A вот договор великого князя Московского Симеона Гордого с братьями — половина XIV века. Признаки древности — точки по концам строчек… Бестужев записывает. Вечером — блистательный бал в Благородном собрании. Вот князь Вяземский, в очках, с лицом здорового деревенского парня, чопорно-ласковый И. И. Дмитриев в белоснежном жабо и звездах, крикливый и непоседливый Денис Давыдов с шишечкой вместо носа, глазами, как капельки нефти, с серебряным завитком на черной шапке курчавых волос.

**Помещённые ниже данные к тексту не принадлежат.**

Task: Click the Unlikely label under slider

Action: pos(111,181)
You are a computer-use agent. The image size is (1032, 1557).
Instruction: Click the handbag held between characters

Бестужева зовут обедать, на карты, завтракать, ужинать. С Вяземским дружба. Из этого человека брызжет эпиграммами, он не хочет блистать умом, но ему трудно спрятать его. Опера «Торвальдо и Дорлиска» в Итальянском театре — как трогательна ария прощания! План археологических поисков, начиная с гробницы патриарха Гермогена… У Тютчевых — знакомство с Раичем, переводчиком Виргилиевых «Георгик», — тихий человек. У И. И. Дмитриева — знакомство с В. Л. Пушкиным, дядей Александра. Нос косит вправо, а брюхо влево, шепеляв и плюется, читал из «Опасного Соседа» и первый же смеялся до слез, другие — глядя на него. Обед у Вяземского; к середине приехал Федор Толстой, багровый, с могучей гривой, красив и страшен: убил на дуэлях тринадцать душ; слышно, бросил теперь привычку исправлять фортуну за штоссом и играет чисто; рассказывал, как на Алеутских островах выбрали его королем, — человек-омут. В университете осмотр кабинетов — натуральный беден, у покойного батюшки раритетов было больше. Вечером Нечаев повез в университетский пансион, на заседание здешнего Общества любителей российской словесности. Читают все вздор. Горбатый и рябой Снегирев жарко толкует о московских древностях, глубокий знаток, но мерзок физикой и взглядами хам. Ночевать — к Нечаеву, хорош диван — еще не лег, а уж спится. На Сивцев Вражек к Толстому-американцу. За обедом пили. Нет, в Петербурге так страшно не пьют!

С Вяземским дружба — будто век знакомы. Зазвал обедать. В гамбургской газете: депутат Манюэль выведен из французской палаты за речь против короля. В Английском клубе довольны: ежели во Франции так, то в России еще сечь надо. Папуасы! Вяземский читал басню, приготовленную им для «Полярной звезды» на 1824 год в надежде, что солнце здравого смысла взойдет и цензура спрячется от лучей его, как сова в дупло. У Дениса Давыдова на Арбате, в Старо-конюшенном, разговор о военных записках Дениса. Вывеска на Арбате: Гремислав, портной из Парижа. У Марьи Ивановны Римской-Корсаковой на Страстной бал, довольно блистательный, — вся Москва пляшет. Оттуда в клуб, где попойка тоже на всю Москву. У Троицы — с записной книжкой по ризнице, по арсеналу — кольчуги, латы, гроб Сергия XIV века, гробы Годуновых, книжка исписана. В Успенском соборе латинские надписи на стенах, разобрать нельзя, ушли в камень. На Кузнецком мосту упал от ран Пожарский…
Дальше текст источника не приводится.